Der Waschzwang von manchen Menschen treibt auf die Spitze, was viele empfinden und denken. Ich möchte rein sein, innen und außen. Sünde, Schmutz und Ekel halte ich möglichst fern von mir. Das macht mir Angst, das will ich nicht haben, davon wende ich mich ab. Mein Motto lautet in solchen Situationen: Ach, jetzt wird es erst interessant! Suchen wir doch einmal nach dem positiven „Wert“ des Schmutzes.
Eine frühere Kollegin im Altenheim desinfizierte sich ständig ihre Hände, damit sie sich keine Keime einfing. Von allen Angestellten war sie  am häufigsten krank.
Kinder, die nicht im Dreck wühlen, haben keine Möglichkeit, ihr Immunsystem sinnvoll zu stärken. Ein ordentliches Schlammbad kann durchaus gesundheitsfördernd sein. 
Jesus ist es egal, ob seine Jünger mit unreinen Händen essen. Für ihn kommt die Unreinheit von innen und nicht von außen. Er hat auch keine Berührungsängste gegenüber den sogenannten unreinen Aussätzigen.
Schmutzige Wäsche waschen im übertragenen Sinn ist deshalb so erfolgreich, weil wir unseren eigenen Schatten lieber verstecken, als ihn zu zeigen. Je mehr wir ihn jedoch verbergen, desto gewichtiger fühlt er sich an, wenn wir ihn entdecken. Beim genauen Hinsehen wird ausnahmslos jeder Politiker seine   schmutzige Wäsche haben. Wenn jeder offen damit umgeht, ist es nicht mehr bedeutsam für die Öffentlichkeit.   
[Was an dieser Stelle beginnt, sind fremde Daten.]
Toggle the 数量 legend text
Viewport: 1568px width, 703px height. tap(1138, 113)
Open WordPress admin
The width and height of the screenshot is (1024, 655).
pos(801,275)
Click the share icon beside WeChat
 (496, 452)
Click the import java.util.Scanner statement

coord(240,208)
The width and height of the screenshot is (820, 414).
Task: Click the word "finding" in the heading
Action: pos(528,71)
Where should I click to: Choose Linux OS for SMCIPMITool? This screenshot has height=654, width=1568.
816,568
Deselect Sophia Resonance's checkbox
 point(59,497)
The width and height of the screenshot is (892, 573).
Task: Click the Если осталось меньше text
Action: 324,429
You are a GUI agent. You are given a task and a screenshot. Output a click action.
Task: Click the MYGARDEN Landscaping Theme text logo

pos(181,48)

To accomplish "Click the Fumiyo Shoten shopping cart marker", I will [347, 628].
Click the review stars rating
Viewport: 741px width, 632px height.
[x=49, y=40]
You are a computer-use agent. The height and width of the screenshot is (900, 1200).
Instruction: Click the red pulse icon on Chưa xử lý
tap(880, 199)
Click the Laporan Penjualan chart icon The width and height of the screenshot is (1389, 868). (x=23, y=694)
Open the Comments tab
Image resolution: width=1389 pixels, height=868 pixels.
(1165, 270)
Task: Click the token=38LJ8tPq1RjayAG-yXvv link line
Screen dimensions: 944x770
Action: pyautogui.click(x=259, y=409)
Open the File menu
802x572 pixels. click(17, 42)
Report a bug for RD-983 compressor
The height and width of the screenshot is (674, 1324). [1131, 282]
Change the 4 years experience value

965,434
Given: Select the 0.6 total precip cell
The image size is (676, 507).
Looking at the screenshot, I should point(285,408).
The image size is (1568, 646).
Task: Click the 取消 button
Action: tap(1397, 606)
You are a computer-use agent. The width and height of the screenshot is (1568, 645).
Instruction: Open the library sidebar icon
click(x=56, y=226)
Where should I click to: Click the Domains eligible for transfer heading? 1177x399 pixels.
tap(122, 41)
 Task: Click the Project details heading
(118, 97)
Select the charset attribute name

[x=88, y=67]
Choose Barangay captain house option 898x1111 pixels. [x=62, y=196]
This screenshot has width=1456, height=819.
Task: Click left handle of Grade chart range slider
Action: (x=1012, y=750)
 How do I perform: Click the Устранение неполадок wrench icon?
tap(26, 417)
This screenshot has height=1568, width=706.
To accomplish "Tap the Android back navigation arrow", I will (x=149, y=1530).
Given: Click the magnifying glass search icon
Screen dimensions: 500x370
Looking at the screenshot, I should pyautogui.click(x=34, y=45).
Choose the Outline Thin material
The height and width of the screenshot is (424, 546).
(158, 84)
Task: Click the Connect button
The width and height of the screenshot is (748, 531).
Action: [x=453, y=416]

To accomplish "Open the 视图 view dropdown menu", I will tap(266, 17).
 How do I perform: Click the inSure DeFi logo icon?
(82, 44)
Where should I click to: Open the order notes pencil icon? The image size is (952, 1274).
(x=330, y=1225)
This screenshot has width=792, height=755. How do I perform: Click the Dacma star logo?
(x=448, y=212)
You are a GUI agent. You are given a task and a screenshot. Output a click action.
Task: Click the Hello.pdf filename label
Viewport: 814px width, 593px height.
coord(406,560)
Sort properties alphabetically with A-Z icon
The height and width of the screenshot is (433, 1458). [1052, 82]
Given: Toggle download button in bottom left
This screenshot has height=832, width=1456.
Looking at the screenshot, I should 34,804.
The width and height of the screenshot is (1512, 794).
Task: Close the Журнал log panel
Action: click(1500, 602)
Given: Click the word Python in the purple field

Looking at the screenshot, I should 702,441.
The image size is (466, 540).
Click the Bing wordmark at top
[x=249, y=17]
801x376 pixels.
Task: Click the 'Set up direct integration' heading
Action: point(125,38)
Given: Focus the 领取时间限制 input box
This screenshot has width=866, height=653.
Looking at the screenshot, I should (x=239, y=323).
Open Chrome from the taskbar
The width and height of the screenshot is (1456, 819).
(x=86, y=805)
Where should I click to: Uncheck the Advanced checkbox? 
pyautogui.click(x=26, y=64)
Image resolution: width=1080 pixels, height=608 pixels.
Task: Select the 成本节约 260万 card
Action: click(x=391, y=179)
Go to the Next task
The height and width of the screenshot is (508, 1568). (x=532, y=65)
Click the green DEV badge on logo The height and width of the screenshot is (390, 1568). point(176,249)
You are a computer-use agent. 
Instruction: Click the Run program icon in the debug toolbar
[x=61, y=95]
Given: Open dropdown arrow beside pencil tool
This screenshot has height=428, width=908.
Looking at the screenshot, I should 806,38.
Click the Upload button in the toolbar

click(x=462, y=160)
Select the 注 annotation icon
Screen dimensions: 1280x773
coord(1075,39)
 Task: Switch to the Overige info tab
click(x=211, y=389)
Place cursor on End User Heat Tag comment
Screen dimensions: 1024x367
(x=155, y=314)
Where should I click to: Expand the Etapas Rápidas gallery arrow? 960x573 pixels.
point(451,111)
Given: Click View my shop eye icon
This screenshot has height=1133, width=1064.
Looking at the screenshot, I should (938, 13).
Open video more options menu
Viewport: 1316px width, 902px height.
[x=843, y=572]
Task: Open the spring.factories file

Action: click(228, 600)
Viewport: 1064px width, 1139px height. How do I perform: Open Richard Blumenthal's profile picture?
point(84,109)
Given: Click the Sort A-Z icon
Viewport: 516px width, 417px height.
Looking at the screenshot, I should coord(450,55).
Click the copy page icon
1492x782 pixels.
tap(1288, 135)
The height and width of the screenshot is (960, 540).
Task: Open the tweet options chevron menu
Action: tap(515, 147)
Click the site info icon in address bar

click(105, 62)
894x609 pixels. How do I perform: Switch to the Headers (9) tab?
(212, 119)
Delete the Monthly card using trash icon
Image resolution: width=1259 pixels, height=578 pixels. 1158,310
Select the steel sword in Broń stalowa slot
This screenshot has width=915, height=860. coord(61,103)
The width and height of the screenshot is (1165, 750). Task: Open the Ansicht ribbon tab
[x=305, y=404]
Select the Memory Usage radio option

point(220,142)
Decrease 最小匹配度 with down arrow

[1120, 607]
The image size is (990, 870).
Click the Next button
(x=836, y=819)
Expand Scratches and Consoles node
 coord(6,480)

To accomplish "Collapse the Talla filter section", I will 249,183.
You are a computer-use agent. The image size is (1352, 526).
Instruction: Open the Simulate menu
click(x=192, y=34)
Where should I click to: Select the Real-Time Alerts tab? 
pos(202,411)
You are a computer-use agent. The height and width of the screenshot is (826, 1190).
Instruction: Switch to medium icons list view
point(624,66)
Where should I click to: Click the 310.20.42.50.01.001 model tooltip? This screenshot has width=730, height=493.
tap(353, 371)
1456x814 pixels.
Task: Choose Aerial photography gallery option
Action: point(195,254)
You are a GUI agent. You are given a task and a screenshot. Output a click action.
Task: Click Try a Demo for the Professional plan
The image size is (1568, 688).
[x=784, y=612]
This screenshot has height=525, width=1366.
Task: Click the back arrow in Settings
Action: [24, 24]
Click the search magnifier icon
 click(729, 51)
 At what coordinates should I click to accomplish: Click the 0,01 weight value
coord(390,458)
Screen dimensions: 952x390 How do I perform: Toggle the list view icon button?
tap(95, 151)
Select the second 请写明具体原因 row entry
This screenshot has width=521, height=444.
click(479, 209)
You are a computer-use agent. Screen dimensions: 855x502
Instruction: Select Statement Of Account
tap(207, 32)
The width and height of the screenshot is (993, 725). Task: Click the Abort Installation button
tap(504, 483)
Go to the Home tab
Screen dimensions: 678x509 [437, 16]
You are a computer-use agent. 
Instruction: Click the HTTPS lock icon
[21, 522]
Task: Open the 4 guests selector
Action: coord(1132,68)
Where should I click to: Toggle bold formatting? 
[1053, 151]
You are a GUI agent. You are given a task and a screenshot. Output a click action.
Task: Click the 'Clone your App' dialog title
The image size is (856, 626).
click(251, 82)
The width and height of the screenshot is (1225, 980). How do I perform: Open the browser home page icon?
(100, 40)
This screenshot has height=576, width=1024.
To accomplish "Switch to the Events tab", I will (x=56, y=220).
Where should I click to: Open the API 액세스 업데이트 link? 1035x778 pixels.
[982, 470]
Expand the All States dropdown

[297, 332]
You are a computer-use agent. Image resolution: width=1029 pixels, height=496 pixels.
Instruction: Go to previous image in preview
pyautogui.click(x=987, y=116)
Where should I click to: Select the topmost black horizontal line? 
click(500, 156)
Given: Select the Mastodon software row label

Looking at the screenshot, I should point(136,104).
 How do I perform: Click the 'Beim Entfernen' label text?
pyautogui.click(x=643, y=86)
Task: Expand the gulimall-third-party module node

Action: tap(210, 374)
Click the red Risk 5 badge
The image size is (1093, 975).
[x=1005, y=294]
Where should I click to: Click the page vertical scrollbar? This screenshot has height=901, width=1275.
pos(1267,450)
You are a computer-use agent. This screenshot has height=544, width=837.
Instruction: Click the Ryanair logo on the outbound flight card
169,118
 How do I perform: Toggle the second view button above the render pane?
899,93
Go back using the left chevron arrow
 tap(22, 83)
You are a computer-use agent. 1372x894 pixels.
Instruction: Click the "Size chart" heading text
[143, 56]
Die systemischen Familientherapeuten sagen: „Wo Scheiße ist, ist auch ein Kamel.“ Das heißt: Die verachteten Dinge der einen Seite der Medaille weisen zugleich hin auf die wertvolle. Wenn „Geiz“ z.B. dein abgelehnter „Scheißehaufen“ ist bedeutet es immerhin, dass du Geld sehr hoch achtest und dir Mühe gibst, verantwortlich damit umzugehen.
Ekel ist zunächst einmal ein wertvolles und beschützendes Gefühl, das dich unterstützt gegen alle Krankheitskeime. Du musst ihm aber nicht immer nachgeben und davor weglaufen. Manchmal ist es gut, sich diesem Gefühl zu stellen.
Wenn du nur deine sonnigen Seiten liebst, liebst du dich nur halb. Wir sollen nach dem wichtigsten christlichen Gebot Gott lieben und den Nächsten wie uns selbst. Da steht nicht, dass wir nur einzelne Teile von uns lieben sollen. In dir wohnen Prinz und ein Frosch gemeinsam! Vielleicht ist es darum hilfreich, hin und wieder mit Absicht einen kleinen Flecken auf die „saubere“ Tischdecke hinzuschmieren. Ein Freund von mir machte das regelmäßig mit dem Kommentar: „Dann muss ich nicht mehr so aufpassen!“
Das wiederum finde ich einen wichtigen Hinweis. Das ständige „Rein-Sein“ ist auf die Dauer sehr anstrengend. Lehne dich zurück und entspann dich. Sei wortwörtlich mitten im Fluss und akzeptiere den Schlamm am Grund und die Klarheit im fließenden Wasser.